[Data records]
══════════
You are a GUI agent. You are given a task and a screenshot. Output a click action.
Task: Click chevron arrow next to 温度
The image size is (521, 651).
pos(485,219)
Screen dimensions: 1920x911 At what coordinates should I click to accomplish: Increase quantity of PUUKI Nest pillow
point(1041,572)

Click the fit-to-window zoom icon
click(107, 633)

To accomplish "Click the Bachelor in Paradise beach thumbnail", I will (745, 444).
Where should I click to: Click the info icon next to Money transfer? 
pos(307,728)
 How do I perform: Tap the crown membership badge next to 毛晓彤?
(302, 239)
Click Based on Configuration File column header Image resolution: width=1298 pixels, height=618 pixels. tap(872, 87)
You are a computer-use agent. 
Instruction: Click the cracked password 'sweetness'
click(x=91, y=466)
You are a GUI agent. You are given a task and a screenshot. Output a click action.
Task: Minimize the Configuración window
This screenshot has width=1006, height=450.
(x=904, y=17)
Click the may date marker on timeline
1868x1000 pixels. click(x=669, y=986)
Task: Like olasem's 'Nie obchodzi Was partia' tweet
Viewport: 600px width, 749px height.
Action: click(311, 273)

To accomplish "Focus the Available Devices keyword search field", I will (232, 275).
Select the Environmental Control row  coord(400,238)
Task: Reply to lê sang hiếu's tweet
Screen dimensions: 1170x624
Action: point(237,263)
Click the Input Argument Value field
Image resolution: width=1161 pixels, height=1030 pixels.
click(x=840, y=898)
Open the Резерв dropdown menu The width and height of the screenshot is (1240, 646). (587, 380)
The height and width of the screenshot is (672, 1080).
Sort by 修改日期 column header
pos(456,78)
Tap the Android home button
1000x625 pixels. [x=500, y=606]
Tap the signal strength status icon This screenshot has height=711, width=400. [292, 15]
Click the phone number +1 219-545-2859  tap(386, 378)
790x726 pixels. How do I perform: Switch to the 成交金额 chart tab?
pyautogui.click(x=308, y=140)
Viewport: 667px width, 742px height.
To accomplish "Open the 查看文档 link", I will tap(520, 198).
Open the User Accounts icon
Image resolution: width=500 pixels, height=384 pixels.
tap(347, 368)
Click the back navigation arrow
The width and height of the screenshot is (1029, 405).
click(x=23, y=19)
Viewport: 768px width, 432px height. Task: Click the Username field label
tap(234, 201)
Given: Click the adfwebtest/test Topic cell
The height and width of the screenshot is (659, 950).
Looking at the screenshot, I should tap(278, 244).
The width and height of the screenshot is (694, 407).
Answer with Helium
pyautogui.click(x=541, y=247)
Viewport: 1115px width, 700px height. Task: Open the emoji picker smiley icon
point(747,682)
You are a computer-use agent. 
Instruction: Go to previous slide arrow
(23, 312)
══════════
Task to complete: All of the records above should be copied exactly.

Answer box:
You are a GUI agent. You are given a task and a screenshot. Output a click action.
Task: Click chevron arrow next to 温度
The image size is (521, 651).
pos(485,219)
Screen dimensions: 1920x911 At what coordinates should I click to accomplish: Increase quantity of PUUKI Nest pillow
point(1041,572)

Click the fit-to-window zoom icon
click(107, 633)

To accomplish "Click the Bachelor in Paradise beach thumbnail", I will (745, 444).
Where should I click to: Click the info icon next to Money transfer? 
pos(307,728)
 How do I perform: Tap the crown membership badge next to 毛晓彤?
(302, 239)
Click Based on Configuration File column header Image resolution: width=1298 pixels, height=618 pixels. tap(872, 87)
You are a computer-use agent. 
Instruction: Click the cracked password 'sweetness'
click(x=91, y=466)
You are a GUI agent. You are given a task and a screenshot. Output a click action.
Task: Minimize the Configuración window
This screenshot has width=1006, height=450.
(x=904, y=17)
Click the may date marker on timeline
1868x1000 pixels. click(x=669, y=986)
Task: Like olasem's 'Nie obchodzi Was partia' tweet
Viewport: 600px width, 749px height.
Action: click(311, 273)

To accomplish "Focus the Available Devices keyword search field", I will (232, 275).
Select the Environmental Control row  coord(400,238)
Task: Reply to lê sang hiếu's tweet
Screen dimensions: 1170x624
Action: point(237,263)
Click the Input Argument Value field
Image resolution: width=1161 pixels, height=1030 pixels.
click(x=840, y=898)
Open the Резерв dropdown menu The width and height of the screenshot is (1240, 646). (587, 380)
The height and width of the screenshot is (672, 1080).
Sort by 修改日期 column header
pos(456,78)
Tap the Android home button
1000x625 pixels. [x=500, y=606]
Tap the signal strength status icon This screenshot has height=711, width=400. [292, 15]
Click the phone number +1 219-545-2859  tap(386, 378)
790x726 pixels. How do I perform: Switch to the 成交金额 chart tab?
pyautogui.click(x=308, y=140)
Viewport: 667px width, 742px height.
To accomplish "Open the 查看文档 link", I will tap(520, 198).
Open the User Accounts icon
Image resolution: width=500 pixels, height=384 pixels.
tap(347, 368)
Click the back navigation arrow
The width and height of the screenshot is (1029, 405).
click(x=23, y=19)
Viewport: 768px width, 432px height. Task: Click the Username field label
tap(234, 201)
Given: Click the adfwebtest/test Topic cell
The height and width of the screenshot is (659, 950).
Looking at the screenshot, I should tap(278, 244).
The width and height of the screenshot is (694, 407).
Answer with Helium
pyautogui.click(x=541, y=247)
Viewport: 1115px width, 700px height. Task: Open the emoji picker smiley icon
point(747,682)
You are a computer-use agent. 
Instruction: Go to previous slide arrow
(23, 312)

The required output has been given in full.